In its hardcore form, pornography is now accessed in the UK by an
estimated 33% of all internet users. Since the British Board of Film
Classification relaxed its guidelines in 2000, hardcore video pornography
now makes up between 13% and 17% of censors' viewing, compared with just 1%
three years ago, a rate of growth that is being cited as a causal factor in
the recent bankruptcy of Penthouse, at one time the very apotheosis of porno
chic but in recent years little more risqué than Loaded. In the US, with the
pornography industry bringing in up to $15bn (£8.9bn) annually, people spend
more on porn every year than they do on movie tickets and all the performing
arts combined. Each year, in Los Angeles alone, more than 10,000 hardcore
pornographic films are made, against an annual Hollywood average of just 400
movies.
Pornography is not only bigger business than ever before, it is also more
acceptable, more fashionable, more of a statement of cool. From pieces "in
praise of porn" in the normally sober Prospect magazine, to such programmes
as Pornography: The Musical on Channel 4 last month, to Victoria Coren and
Charlie Skelton's book, published last year, about making a porn film, to
the news that Val Kilmer is to play the part of pornography actor John
Holmes in a new mainstream movie, there is a widespread sense that anyone
who suggests pornography might have any kind of adverse effect is laughably
out of touch. Coren and Skelton, former Erotic Review film critics, focus on
their flip comic narrative, scarcely troubling themselves with any deeper
issues. "In all our years of watching porn," they write, in a rare moment of
analysis that doesn't get developed any further, "we have never properly
resolved what we think about how, why and whether it is degrading to women.
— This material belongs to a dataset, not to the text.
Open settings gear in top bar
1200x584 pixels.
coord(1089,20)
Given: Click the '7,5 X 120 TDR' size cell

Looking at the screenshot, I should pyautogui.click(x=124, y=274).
We suspect that it might be. We suspect that pornography might be degrading
to everybody."
With pornography, it seems as if the sheer scale of the phenomenon has,
in time-honoured capitalist fashion, conferred its own respectability; as a
result, serious analysis is hard to come by. Only occasionally, amid
porn-disguised-as-documentary that distinguishes much of Channel 5's
late-night output, is there broadcasting that gives any kind of insight.
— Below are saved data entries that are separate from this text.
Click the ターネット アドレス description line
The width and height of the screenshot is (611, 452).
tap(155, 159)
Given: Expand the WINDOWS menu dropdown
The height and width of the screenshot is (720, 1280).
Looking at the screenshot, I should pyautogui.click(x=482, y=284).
Channel 4's documentary Hardcore, shown two years ago, told the story of
Felicity, a single mother from Essex who travelled to Los Angeles hoping to
make a career in pornography. Arriving excited, and clear about what she
would not do - anal sex, double-vaginal penetration - she ended up being
coerced into playing a submissive role and agreeing to anal sex. Felicity -
the vicissitudes of whose own troubled relationship with her father were
mirrored by the cruelty of the men with whom she ended up working -
eventually escaped back to the UK.
Hardcore offered a rare, unadorned look at the inside of the industry, as
did Pornography: The Musical, albeit in a more surreal form, with actors
interrupting sex to break into song. Yet what about the millions who consume
pornography, the men - for they are, despite pornographers' claims about
growing numbers of female fans, mostly men - who habitually use it? How are
they affected? Is pornography, as most these days claim, a harmless
masturbatory diversion? That episode of Friends, albeit with tongue in
cheek, suggested a heavy diet of porn might encourage men inappropriately to
expect sex. Is that true? And what about more profound effects? How does it
affect relationships? Is it addictive? Does it encourage rape, paedophilia,
sexual murder? Surely tough questions need to be asked.
The received wisdom, pushed hard by such mass-market magazines as Loaded
and FHM, is that men derive a pretty uncomplicated enjoyment from
pornography. That, certainly, is the argument put forward by such proponents
as David Baddiel, AA Gill, who has directed his own pornographic film, and
the musician Moby, who once said in an interview, "I like pornography - who
doesn't? I don't really trust men who claim to not be interested in porn.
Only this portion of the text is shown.